Founded in 2014 by Larry Mendelsohn, a former executive of Wilshire Financial Services, Great Ajax has already completed 16 unrated offerings of bonds backed by legacy loans that were once delinquent.

The new deal, Ajax Mortgage Loan Trust 2017-B, is backed by 786 performing and reperforming mortgages with a combined principal balance of $165.9 million, according to rating agency DBRS. The loans have been seasoned 133 months, on average. Over 92% are now making timely payments.

The pool contains 87.4% modified loans; for the vast majority (99.1%), these modifications occurred more than two years ago. Additionally, 268 mortgages, or 39.8% of the pool, have non-interest-bearing deferred amounts, which equates to 9.8% of the total principal balance.

Great Ajax acquired the loans from various sellers. They are a mix of fixed-rate (57.8%), fixed step-rate (34%) and hybrid adjustable-rate mortgages (8.2%). Nearly a quarter (24.6%) of the loans are secured by properties that had “piggy-back” second liens when the loans were originated.

Over 35% of the loans are concentrated in California and 13.7% in Florida; DBRS considers the pool to be moderately geographically concentrated. The average balance is $211,005 with a weighted average coupon of 4.89%. The pool’s aggregate loan-to-value ratio is 68.4%.

All of the loans are serviced by Gregory Funding, an affiliate of Great Ajax.

DBRS has provisional assigned an AA rating to the senior Class A notes to be issued in the transaction; this tranche benefits from 30.15% credit enhancement.

While DBRS did not rate Great Ajax’ previous mortgage bond offerings, it has reviewed their historical performance. The presale report stated that these earlier deals were generally backed by collateral with “worse” attributes “with regards to delinquencies” at the time the mortgage bonds were issued. “The prior Ajax transactions currently exhibit high levels of delinquencies and losses, which are expected given the nature of these severely distressed assets,” the report stated.

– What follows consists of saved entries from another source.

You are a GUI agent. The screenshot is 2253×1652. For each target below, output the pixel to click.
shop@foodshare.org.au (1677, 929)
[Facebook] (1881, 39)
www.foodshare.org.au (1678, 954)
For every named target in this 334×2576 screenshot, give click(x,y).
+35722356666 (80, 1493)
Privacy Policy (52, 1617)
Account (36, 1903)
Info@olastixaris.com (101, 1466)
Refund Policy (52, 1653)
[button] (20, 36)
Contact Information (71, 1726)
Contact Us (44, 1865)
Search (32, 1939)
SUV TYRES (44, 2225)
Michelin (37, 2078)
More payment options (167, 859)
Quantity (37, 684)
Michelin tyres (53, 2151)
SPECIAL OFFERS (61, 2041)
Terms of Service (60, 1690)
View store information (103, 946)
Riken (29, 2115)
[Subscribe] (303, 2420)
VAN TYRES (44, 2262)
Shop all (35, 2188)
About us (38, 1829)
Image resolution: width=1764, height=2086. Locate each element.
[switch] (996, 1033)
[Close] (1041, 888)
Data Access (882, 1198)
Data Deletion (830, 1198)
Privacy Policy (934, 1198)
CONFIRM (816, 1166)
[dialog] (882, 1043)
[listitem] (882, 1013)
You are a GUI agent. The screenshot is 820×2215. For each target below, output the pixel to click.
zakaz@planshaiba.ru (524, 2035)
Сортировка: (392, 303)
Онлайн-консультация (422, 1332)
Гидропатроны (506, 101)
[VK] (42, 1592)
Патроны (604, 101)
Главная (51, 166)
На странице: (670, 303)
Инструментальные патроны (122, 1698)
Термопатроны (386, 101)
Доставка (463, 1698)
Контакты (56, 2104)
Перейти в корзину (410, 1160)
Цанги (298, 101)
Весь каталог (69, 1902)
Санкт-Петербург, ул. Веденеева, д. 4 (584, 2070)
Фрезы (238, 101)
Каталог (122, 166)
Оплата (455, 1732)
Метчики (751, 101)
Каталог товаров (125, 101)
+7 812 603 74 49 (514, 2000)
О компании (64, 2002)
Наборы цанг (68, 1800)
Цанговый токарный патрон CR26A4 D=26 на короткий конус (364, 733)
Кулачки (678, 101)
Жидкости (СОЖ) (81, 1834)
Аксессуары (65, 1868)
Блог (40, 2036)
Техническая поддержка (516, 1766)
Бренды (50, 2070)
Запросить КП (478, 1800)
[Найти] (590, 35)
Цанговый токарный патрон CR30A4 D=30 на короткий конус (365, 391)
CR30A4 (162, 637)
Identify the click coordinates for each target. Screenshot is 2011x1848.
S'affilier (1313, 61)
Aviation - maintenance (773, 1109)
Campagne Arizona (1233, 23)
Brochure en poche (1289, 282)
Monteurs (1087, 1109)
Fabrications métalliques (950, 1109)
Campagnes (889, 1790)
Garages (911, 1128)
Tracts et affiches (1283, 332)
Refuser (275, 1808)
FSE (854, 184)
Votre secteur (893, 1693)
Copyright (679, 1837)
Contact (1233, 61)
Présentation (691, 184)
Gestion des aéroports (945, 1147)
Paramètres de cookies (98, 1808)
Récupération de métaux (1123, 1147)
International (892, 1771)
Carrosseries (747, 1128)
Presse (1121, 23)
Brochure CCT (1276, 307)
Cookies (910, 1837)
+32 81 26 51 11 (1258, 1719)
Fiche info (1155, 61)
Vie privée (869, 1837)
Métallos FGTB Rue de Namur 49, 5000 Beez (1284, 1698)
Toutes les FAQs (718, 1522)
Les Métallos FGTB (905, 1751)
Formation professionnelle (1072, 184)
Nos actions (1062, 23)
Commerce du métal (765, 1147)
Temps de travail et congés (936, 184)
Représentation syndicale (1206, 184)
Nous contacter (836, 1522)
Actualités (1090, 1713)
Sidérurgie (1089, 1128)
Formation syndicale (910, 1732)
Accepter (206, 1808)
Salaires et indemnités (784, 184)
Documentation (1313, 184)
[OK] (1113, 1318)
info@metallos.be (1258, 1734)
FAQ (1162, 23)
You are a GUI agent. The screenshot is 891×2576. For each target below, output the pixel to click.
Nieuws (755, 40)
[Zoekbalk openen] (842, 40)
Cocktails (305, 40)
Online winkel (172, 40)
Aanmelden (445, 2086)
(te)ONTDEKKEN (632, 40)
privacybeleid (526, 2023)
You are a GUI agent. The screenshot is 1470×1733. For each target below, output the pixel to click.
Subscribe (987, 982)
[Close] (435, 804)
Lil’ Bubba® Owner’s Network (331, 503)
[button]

DBRS’ presale report does not disclose that Mendelsohn, Great Ajax’s chairman and chief executive, was previously president and co-founder of Wilshire Financial Services, another REIT that purchased underperforming real estate mortgages before filing for bankruptcy. Wilshire went through a restructuring in 1999 that resulted in Mendelsohn’s termination by a new sitting board of directors.

Mendelsohn later pleaded guilty to a criminal count of filing a false tax return, according to Great Ajax’s registration statement for its initial public offering. The company and certain stockholders sold 5,385,000 shares of common stock, raising roughly $67 million in the IPO.

Great Ajax is controlled by Aspen Capital, a 24-year-old Portland private merchant bank for which Mendelsohn also serves as a senior partner, according to the Aspen Capital website. It is externally managed by Thetis Asset Management, an affiliated entity also managed by Mendelsohn, according to regulatory filings.